The Standard Model is a well-known theory in
physics that scientists think is (mostly)
correct. According to the Standard Model,
protons (and neutrons) are made up of quarks.
Also according to the Standard Model, quarks
(and electrons) are elementary particles, so they
cannot be broken down further. Compared to a
lot of other major theories in science, the
Standard Model is quite new: scientists only
really settled on the current version in the
1970s. Plus, like any theory in science, there's
no guarantee that it's always correct. Still, most
scientists--including me--believe that the
Standard Model is "correct enough" to be useful.
So far, all of the experiments in the world make
sense under the Standard Model, so we often talk
about it like it is fact.
But the Standard Model just one theory. Many
physicists are working on theories that go beyond
the Standard Model, and many of these theories say
that quarks can be broken down. For example, the
most famous theory that goes beyond the
Standard Model is string theory. According to
string theory, all of the elementary particles,
including quarks and electrons, are made up of
small objects called strings. This theory is
really complicated and physicists are always
thinking of new ways to improve it. So far, most
scientists have not accepted any of these Beyond
Standard Model theories as "correct": they need to
be tested and improved more.
So far as we know, quarks and electrons are not
themselves made up of smaller particles.

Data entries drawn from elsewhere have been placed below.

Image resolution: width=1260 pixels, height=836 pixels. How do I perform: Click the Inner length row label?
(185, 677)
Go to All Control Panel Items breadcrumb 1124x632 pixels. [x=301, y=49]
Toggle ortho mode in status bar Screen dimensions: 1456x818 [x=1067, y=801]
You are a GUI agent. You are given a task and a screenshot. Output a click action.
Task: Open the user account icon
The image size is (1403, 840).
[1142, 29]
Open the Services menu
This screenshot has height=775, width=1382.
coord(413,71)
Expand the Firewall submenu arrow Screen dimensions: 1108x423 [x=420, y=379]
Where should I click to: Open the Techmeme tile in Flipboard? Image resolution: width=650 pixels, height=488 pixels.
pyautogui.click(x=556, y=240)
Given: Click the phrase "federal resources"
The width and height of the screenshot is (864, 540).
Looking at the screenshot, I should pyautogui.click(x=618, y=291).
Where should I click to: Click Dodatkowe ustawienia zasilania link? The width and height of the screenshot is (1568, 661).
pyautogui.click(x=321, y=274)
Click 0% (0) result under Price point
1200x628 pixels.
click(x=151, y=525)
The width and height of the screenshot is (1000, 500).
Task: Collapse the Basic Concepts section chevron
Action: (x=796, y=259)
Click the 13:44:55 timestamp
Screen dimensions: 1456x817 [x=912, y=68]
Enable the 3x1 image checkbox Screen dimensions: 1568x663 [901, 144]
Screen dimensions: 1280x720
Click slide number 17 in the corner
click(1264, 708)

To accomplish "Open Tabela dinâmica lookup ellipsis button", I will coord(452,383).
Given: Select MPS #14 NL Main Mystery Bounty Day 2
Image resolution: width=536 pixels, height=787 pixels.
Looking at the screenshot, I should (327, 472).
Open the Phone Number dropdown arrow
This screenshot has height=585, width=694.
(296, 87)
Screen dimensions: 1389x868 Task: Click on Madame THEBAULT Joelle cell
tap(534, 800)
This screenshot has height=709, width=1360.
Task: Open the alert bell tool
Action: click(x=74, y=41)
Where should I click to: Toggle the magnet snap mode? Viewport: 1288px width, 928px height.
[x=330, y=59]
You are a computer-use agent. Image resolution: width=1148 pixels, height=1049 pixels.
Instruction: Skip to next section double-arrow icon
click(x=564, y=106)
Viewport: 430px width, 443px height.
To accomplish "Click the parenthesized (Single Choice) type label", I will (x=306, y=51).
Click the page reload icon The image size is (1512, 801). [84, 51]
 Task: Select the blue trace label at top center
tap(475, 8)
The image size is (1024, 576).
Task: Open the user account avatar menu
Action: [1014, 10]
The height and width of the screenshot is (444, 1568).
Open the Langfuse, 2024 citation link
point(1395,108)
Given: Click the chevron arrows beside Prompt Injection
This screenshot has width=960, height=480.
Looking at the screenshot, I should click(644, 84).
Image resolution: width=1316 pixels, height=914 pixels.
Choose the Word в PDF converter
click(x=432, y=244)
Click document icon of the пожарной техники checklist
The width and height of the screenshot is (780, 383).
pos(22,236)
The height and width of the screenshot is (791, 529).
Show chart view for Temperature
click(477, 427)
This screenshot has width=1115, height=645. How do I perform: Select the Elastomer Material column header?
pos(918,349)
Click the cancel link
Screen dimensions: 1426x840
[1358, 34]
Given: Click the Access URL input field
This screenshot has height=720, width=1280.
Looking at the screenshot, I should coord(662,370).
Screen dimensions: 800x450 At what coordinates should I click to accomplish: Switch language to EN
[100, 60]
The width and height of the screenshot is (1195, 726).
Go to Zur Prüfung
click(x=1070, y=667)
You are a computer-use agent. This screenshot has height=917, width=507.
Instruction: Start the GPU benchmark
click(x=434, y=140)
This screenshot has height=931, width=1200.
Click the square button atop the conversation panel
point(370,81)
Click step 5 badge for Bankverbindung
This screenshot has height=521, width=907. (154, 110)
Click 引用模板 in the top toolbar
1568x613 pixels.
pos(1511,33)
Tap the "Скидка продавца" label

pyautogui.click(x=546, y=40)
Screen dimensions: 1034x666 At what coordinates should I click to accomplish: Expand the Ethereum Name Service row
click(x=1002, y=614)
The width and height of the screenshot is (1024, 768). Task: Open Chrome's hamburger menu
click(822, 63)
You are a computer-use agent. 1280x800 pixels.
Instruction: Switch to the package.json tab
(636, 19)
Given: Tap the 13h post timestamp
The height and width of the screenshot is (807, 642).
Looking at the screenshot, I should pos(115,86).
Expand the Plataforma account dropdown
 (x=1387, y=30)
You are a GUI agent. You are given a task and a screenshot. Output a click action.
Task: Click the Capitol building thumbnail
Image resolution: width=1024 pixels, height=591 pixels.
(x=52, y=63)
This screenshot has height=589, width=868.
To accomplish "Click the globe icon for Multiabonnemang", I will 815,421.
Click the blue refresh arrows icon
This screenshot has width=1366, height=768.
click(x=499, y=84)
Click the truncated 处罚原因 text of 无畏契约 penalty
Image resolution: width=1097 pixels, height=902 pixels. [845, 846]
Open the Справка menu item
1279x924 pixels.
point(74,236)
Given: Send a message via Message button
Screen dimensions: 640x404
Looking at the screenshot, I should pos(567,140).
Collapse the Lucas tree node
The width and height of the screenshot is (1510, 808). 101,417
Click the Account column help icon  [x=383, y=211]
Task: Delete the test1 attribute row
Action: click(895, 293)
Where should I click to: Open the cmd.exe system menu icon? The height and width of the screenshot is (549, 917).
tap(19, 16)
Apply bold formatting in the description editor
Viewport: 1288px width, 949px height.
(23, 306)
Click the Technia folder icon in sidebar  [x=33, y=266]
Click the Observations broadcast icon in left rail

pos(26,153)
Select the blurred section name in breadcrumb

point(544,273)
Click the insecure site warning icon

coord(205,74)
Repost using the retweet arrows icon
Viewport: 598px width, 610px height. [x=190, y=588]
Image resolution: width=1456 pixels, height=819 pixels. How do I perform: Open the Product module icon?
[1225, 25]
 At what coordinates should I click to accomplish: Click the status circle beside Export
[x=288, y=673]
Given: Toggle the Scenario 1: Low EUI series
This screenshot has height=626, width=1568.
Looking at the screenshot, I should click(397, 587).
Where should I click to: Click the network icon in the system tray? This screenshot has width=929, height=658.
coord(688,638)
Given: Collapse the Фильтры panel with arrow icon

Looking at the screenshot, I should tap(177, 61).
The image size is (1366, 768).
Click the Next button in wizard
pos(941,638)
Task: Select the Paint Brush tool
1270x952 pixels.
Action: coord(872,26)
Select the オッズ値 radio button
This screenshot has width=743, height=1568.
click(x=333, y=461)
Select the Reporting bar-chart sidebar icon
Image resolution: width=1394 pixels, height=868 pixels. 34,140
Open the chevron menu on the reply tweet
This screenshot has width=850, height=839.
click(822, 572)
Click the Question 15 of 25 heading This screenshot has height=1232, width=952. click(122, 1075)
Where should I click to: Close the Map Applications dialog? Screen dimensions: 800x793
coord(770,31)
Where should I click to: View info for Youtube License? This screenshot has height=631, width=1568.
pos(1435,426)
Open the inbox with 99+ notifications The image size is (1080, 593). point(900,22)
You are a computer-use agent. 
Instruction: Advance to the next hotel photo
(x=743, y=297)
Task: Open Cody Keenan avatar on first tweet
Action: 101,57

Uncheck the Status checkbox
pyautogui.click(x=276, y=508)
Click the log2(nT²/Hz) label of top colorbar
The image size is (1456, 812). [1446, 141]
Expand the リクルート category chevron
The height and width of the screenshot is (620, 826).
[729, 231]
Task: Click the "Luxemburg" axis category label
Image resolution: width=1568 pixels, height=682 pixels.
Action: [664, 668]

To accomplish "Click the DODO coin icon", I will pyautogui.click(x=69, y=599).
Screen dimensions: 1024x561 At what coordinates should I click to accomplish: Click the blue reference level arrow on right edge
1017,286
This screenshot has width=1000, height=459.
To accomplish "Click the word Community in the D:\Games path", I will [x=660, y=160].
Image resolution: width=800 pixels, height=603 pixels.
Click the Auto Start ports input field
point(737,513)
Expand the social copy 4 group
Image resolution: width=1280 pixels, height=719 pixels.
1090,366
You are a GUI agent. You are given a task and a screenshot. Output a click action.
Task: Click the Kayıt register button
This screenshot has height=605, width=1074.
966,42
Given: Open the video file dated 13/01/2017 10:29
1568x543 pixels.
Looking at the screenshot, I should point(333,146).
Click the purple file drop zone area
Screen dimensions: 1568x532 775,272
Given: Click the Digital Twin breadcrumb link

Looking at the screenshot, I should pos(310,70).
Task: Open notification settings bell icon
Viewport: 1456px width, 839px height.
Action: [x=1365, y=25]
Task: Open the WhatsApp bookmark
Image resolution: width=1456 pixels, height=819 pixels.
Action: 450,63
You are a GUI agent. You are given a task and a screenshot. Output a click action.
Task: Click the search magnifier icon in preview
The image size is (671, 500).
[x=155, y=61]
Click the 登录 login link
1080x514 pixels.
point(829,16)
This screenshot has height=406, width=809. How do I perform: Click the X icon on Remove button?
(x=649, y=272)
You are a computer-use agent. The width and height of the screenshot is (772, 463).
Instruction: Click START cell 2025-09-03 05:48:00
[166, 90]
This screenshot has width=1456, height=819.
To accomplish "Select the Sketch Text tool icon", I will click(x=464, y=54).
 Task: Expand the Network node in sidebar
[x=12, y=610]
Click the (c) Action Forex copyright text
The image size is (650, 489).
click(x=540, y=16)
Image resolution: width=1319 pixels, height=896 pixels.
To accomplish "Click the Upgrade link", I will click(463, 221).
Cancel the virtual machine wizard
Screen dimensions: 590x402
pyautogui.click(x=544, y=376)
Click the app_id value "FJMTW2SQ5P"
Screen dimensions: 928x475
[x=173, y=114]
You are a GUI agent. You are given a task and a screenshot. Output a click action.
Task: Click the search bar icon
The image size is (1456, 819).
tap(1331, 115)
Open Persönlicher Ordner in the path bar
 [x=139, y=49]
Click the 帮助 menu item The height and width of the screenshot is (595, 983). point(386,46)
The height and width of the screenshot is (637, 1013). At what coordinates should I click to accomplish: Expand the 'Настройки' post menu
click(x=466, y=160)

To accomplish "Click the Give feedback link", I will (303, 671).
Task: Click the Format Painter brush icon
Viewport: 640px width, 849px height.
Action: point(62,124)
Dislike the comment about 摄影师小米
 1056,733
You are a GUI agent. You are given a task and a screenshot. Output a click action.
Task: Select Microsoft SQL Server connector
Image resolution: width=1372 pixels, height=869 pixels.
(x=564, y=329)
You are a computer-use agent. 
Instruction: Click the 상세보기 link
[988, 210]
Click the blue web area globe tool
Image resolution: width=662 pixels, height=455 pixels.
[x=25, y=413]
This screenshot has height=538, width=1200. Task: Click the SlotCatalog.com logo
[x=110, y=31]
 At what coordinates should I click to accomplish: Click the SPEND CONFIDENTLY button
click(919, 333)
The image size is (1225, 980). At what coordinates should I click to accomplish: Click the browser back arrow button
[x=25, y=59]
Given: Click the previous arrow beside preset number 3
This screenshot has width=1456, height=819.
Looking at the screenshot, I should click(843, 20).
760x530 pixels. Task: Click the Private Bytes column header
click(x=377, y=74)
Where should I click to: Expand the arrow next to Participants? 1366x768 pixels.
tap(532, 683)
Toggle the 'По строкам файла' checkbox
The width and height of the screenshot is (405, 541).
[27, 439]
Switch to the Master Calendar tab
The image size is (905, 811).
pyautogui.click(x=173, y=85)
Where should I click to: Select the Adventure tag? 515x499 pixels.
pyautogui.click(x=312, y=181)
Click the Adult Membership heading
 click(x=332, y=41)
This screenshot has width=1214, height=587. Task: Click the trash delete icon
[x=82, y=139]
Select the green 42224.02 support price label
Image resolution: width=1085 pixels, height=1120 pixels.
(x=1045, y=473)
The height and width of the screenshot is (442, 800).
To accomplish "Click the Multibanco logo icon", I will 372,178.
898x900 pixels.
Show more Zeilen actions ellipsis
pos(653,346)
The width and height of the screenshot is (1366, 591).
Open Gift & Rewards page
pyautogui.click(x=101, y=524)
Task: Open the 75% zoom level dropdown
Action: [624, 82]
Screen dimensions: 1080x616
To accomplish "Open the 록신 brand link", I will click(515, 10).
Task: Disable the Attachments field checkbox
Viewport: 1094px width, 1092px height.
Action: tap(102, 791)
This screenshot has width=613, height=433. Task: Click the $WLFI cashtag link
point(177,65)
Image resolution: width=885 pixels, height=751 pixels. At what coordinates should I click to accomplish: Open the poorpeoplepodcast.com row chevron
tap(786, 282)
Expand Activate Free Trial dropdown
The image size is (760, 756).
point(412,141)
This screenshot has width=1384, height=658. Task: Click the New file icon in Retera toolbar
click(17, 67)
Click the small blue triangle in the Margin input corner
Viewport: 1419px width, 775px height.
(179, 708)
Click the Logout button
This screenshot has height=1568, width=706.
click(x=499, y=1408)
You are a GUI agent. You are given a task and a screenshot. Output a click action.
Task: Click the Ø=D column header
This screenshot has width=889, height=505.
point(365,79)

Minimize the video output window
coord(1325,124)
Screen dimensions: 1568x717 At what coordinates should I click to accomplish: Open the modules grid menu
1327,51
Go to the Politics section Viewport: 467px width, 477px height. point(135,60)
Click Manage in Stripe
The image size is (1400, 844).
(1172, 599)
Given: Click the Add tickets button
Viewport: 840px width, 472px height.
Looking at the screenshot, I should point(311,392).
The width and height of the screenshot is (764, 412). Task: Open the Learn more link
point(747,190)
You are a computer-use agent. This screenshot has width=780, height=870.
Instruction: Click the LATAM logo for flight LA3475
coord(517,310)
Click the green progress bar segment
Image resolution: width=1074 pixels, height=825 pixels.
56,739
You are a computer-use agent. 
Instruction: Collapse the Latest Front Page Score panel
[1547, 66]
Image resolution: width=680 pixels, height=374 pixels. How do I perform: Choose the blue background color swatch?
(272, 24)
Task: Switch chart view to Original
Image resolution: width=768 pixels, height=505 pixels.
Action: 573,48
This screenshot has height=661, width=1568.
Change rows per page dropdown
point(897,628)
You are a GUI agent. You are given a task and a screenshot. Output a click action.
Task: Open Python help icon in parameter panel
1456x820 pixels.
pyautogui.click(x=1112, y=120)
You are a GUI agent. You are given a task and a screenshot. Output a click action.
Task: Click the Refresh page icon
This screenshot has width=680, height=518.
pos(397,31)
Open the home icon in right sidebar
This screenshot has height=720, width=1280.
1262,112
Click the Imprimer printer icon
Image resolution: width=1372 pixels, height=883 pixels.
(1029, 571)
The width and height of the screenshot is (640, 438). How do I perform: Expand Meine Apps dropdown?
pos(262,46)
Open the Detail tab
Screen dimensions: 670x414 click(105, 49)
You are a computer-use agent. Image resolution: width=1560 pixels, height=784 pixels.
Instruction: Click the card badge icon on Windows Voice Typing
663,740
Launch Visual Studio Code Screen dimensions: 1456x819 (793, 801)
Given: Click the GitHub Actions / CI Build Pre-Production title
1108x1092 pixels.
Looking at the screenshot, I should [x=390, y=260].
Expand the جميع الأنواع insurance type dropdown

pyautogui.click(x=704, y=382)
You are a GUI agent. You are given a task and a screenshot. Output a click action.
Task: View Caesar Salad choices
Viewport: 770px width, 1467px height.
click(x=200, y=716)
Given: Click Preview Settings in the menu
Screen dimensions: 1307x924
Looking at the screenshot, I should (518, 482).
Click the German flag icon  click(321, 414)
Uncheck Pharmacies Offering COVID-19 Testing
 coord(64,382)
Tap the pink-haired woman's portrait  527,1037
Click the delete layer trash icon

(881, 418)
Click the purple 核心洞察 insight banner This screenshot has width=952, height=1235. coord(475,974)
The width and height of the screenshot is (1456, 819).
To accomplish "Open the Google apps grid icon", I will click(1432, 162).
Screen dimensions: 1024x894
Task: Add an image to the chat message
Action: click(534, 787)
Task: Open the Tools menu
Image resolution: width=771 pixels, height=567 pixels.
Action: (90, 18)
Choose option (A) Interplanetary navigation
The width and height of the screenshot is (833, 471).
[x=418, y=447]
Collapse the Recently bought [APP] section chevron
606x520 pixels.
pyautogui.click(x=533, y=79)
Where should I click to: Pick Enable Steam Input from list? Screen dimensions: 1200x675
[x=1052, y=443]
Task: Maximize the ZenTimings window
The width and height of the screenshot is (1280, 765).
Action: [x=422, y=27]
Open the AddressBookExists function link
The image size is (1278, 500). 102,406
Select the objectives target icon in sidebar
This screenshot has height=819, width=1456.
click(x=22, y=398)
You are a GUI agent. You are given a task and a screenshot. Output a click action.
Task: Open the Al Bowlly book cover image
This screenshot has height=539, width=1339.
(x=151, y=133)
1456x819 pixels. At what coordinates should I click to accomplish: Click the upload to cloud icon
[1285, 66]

However,
that doesn't really mean that even protons (and
neutrons) can be broken down, because these
particles are made of energy, and the amount of
energy you would need to make the quarks free from
each-other is greater than the amount of energy
needed to create new quarks, so if you hit a
proton hard enough to break the quarks loose, you
would just get more quarks to make mesons
and things (a meson contains two quarks).